Perallylated compounds 25 and 26 also led to the formation of two bridges in products 36 and 37 in 17–22% yield. Compounds 25 and 26 prefer the chair conformation (C_2h symmetry) in which two adjacent phenyl rings have equatorial orientation and while the other two phenyl rings have axial orientation.^2a The chair conformation (C_2h symmetry) of the compounds seems to have had significant effect on the ring closing metathesis. Although, the bowl shaped cavitand formation has been accomplished for the compound existing in the chair conformation by the methylenedioxy bridge,^4b the steric strain seems to have prevented the formation of a bowl cavitand in the RCM condition investigated in here. The reactions repeated with higher concentration of Grubb's catalyst (10 mol%) only resulted in the two bridge formation even after 4 days (Scheme 4). Unreacted starting compounds 25 and 26 were recovered during column chromatographic separation/isolation. ¹³C NMR data of 36 and 37 showed that bridged alkene carbons (CH=CH) appeared at 130.0 ppm. Two resonances for the aromatic carbon C_a were observed between 95.0–100.0 ppm and those for C_d were observed between 132.0–133.0 ppm. Unreacted vinylic carbons (–CH= and =CH₂) showed resonances at 125.0 ppm and 116.0 ppm respectively. The resonances for allylic carbon (O–CH₂–CH=) was observed between 65.0–75.0 ppm. It was concluded that compounds 36 and 37 had two intramolecular 2-butylene bridges but in opposite rim sides of the resorcin[4]arene cavity retaining their chair conformation (C_2v symmetry). The molecular weight of compound 36 was determined to be 1056 g mol⁻¹ [observed m/z = 1056 (M⁺)] and that of compound 37 was determined to be 1368 g mol⁻¹ [observed m/z = 1386 (M + H₂O)] from MALDI MS analysis.

Formation of one bridge compound

In allyl compounds 15, 19, and 20 the RCM reaction led to formation of compounds 38, 39, and 40 respectively (Scheme 5) in 10–13% yield. After column chromatography only one compound could be isolated and attempts at increasing the product yield with higher concentration of Grubb's catalyst (10 mol%) and longer reaction times were unsuccessful.

Scheme 5 Ring closing metathesis for formation of mono-bridged cavitands.

The ¹H-NMR spectra of the mono-bridged compounds 38–41 revealed the molecular structure as being highly unsymmetrical (Fig. 7).

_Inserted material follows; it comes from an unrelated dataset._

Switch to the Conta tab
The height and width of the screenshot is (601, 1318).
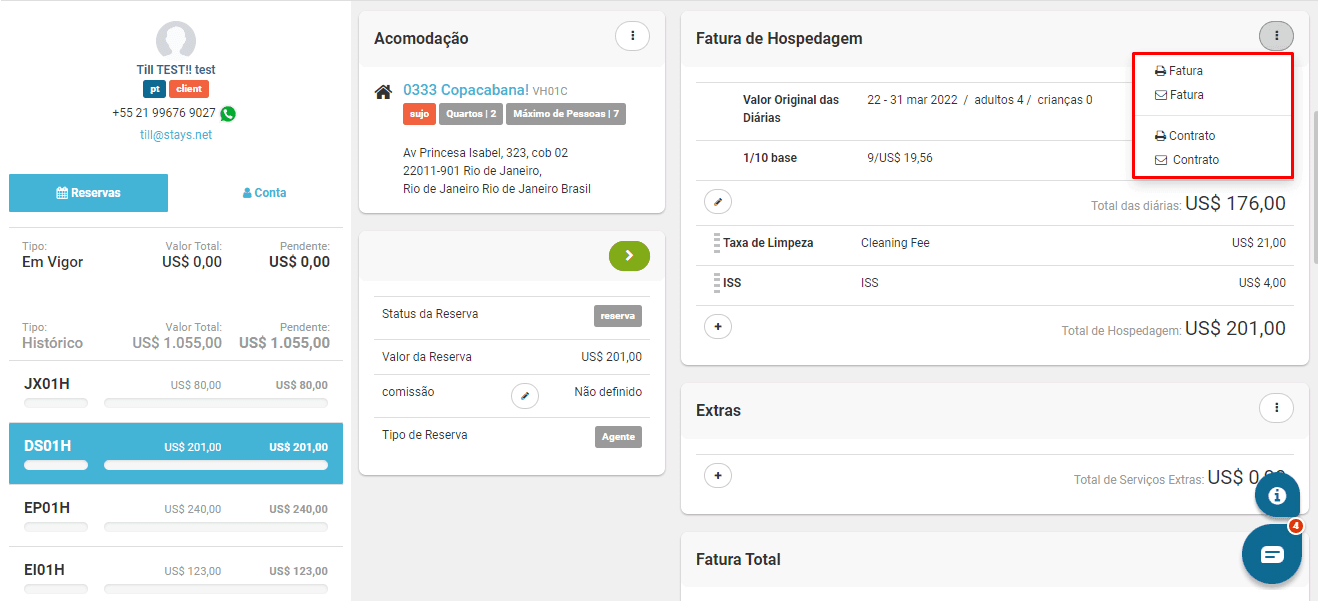click(x=264, y=193)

We observed four different carbon resonances for the upper rim methyl groups on aromatic ring, and four different resonances for each aromatic H_d proton, two in the shielding zone at 5.6 and 5.8 ppm and two in the deshielding zone at 6.3 and 6.5 ppm. The molecular weight of the compounds also confirmed the formation of the single bridge in compounds 38–41. Molecular weights of the compounds 38 [observed m/z = 893 (M + H⁺)], 39 [observed m/z = 1163 (M + Na⁺)]; and 40 [observed m/z = 1480 (M + Na⁺)] suggested the formation of a single bridge by reaction of the two allyl groups on the adjacent phenyl rings.

Fig. 7 Regions of the ¹H-NMR spectra (250 MHz, CDCl₃) of mono bridged compound 39 and its precursor 19.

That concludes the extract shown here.